■ **TEXT**
JUNE
One of Hollywood’s more compelling relationships i s apparently finished. KIM KARDASHIAN WEST details in “Keeping Up With the Kardashians” why she filed for divorce from KANYE WEST in February: “I don’t want a husband that lives in a completely different state,” she says, and “I want someone who wants to work out with me.” SPEARS speaks, telling a judge that she wants her life back. “I’ve lied and told the whole world I’m OK,” she says. She was not.
JULY
Nice guys don’t always finish last — especially not in 2021, when audiences seem to crave something upbeat and folksy and guileless. The second season of “Ted Lasso" debuts this month, bringing a new set of challenges to the amiable coach and his underdog club, AFC Richmond. In two months, the show will sweep the comedy Emmys — we’re just telling you now, because our September entry will be packed! “Heck of a year,” Sudeikis will say, Lasso-like.

[Excerpts from a dataset]
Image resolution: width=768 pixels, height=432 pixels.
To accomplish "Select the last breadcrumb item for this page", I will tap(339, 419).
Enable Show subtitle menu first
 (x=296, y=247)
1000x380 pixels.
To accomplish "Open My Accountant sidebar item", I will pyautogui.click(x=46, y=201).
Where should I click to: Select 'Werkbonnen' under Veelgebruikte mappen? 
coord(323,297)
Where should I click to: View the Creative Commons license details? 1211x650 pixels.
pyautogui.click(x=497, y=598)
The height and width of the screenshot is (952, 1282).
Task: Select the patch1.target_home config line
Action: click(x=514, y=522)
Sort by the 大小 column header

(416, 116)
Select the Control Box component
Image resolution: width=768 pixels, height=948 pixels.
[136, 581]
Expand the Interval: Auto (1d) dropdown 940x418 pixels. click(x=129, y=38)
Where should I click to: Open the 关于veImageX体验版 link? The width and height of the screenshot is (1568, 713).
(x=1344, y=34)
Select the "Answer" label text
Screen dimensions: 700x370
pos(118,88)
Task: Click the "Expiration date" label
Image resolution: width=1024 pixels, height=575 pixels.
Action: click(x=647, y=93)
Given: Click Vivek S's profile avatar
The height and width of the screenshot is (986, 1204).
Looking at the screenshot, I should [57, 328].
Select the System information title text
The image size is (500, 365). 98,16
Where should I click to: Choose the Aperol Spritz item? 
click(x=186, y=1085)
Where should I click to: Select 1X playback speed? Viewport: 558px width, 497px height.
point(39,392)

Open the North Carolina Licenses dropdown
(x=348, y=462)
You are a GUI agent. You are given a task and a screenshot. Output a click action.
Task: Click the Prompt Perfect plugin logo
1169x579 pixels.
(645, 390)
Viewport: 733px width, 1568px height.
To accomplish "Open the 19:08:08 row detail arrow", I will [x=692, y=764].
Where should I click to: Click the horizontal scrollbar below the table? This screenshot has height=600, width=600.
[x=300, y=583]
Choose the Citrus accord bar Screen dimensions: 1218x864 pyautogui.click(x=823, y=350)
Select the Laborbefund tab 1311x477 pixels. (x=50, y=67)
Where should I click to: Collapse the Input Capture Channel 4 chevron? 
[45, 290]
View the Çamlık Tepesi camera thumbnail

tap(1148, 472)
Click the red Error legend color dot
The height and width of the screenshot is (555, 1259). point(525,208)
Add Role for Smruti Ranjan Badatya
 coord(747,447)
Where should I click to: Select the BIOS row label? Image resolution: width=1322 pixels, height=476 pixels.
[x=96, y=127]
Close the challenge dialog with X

■ **TASKS AND EXERCISES**
**A)** In the 2021 year-in-review text, which club does the coach lead in the second season of "Ted Lasso"?
**B)** Resume the 2021 year-in-review text after its last sentence.

■ **RESULTS OF THE EXERCISE**
**A)** AFC Richmond

**B)**
AUGUST
Who saw this coming? It’s BENNIFER! Almost 20 years after their very public romance, JENNIFER LOPEZ and BEN AFFLECK have found each other again, and they’re packing on the PDA, with paparazzi pics of kissing at dinner, on a yacht, on red carpets... The Internet rejoices. On a sad note, it’s the end of a rock ’n' roll era as ROLLING STONES drummer CHARLIE WATTS — the beat AND heartbeat of the band — dies at age 80, just before the Stones go back on tour.
SEPTEMBER
“There’s no place like home!” That’s the original Glinda, KRISTIN CHENOWETH, welcoming Broadway audiences back to “Wicked.” Enthusiastic post-pandemic theatergoers — masked and vaccinated — also flock to hits like “Waitress,” “Hadestown,” “The Lion King” and “Hamilton.” The Met Gala is back, with mandatory PCR tests and a decidedly young vibe led by hosts TIMOTHÉE CHALAMET (in sweats and high-tops), BILLIE EILISH, GORMAN, and tennis star NAOMI OSAKA. At the Emmys, it’s Lasso time, and also time to hail comedy heroine JEAN SMART, who takes a trophy and basks in her “JEANaissance.” New on TV: the South Korean survival drama “Squid Game," making an audacious entrance. In the courtroom, music star R. KELLY is convicted of sex trafficking — a milestone in the #MeToo movement, especially for Black victims of sexual abuse.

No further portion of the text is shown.